Pistachio put his hand on Lieutenant Saeedi’s shoulder. “Relax. Have a smoke and relax.”
“I want to play Russian roulette. Are you going to
play with me or not, Rapviz?”
“Whatever you want,” Rapviz said.
“I want to play Russian roulette.”
“This is crazy,” Pistachio said. “Don’t.”
“Hey, I’m not talking to you,” Lieutenant Saeedi snapped at Pistachio. “Rapviz is a grown man. He can speak for himself. Go get that revolver of yours, Rapviz.”

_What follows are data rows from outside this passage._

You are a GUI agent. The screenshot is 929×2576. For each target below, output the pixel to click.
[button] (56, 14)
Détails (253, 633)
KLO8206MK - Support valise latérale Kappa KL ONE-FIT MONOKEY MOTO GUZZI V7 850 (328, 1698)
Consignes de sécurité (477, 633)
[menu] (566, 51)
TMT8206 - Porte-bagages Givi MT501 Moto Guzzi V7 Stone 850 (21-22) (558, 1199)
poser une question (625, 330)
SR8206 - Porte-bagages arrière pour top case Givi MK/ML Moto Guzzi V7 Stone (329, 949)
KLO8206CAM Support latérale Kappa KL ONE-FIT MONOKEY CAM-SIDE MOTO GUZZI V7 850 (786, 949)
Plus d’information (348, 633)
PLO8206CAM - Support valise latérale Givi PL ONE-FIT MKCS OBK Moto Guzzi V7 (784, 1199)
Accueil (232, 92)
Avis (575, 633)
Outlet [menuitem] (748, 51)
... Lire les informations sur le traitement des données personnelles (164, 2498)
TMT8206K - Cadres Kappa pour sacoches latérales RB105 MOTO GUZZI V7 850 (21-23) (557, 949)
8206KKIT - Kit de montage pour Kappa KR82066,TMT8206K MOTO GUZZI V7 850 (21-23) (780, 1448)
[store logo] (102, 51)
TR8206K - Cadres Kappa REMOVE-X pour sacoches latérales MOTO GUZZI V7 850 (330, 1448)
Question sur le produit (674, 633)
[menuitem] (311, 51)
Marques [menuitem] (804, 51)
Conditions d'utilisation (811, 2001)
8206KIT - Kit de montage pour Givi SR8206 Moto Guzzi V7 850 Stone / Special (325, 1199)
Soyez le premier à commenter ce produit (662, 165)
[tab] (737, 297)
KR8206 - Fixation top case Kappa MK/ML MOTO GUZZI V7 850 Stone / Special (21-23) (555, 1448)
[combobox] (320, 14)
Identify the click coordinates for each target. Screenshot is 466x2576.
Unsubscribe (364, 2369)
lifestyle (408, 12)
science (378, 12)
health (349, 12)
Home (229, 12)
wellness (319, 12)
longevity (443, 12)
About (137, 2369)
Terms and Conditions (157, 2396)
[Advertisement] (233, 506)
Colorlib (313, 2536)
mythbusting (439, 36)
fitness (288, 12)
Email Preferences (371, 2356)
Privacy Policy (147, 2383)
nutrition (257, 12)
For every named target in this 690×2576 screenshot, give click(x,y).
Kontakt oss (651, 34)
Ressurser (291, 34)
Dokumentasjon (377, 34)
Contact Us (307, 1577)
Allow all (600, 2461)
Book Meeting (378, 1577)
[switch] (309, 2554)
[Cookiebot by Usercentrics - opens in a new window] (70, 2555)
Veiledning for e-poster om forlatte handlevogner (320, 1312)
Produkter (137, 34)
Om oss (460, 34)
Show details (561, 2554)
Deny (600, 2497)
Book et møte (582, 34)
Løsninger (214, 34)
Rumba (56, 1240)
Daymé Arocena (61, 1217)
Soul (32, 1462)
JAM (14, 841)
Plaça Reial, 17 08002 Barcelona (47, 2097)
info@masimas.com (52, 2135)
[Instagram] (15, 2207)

Pistachio shook his head. “Don’t get your gun, Rapviz.”
Rapviz left the room.
Lieutenant Saeedi turned to Major Khan and said, “You going to play Russian roulette with us, sir?”
Major Khan didn’t like the way he said “sir,” filled with envy and hate. They were friends, but now Lieutenant Saeedi was using Major Khan’s rank as a way to manipulate him into proving his friendship over rank, but it didn’t matter what Lieutenant Saeedi felt or said because Major Khan always did what he wanted to do anyway. Major Khan hated his own monster, hated himself, and in a rare moment of clarity, wanted to die. He verbally threw Saeedi’s rank back in his face: “That’s the smartest thing you’ve said all evening, Lieutenant. Of course I’d like to play Russian roulette.”
“That’s what I like about you,” Lieutenant Saeedi said nervously. “You always say what you think.” He said the words like he only half believed them. Of course, Major Khan knew the words were nonsense. Lieutenant Saeedi liked to hear only the things he agreed with, and Major Khan told him only a fraction of what was on his mind.
Rapviz returned with the revolver—and a bullet.
“Okay, let’s get this game started,” Lieutenant Saeedi said.
Major Khan saw a slight tremble in the corner of Lieutenant Saeedi’s lips and smelled falseness in Saeedi’s bravado.
“Okay, you’re all badasses,” Pistachio said. “Now put the gun away and let’s play Shelem.”
“I’ll go first,” Rapviz said. “Major Khan will go second. Lieutenant Saeedi will go last. Then we’ll start again with me.”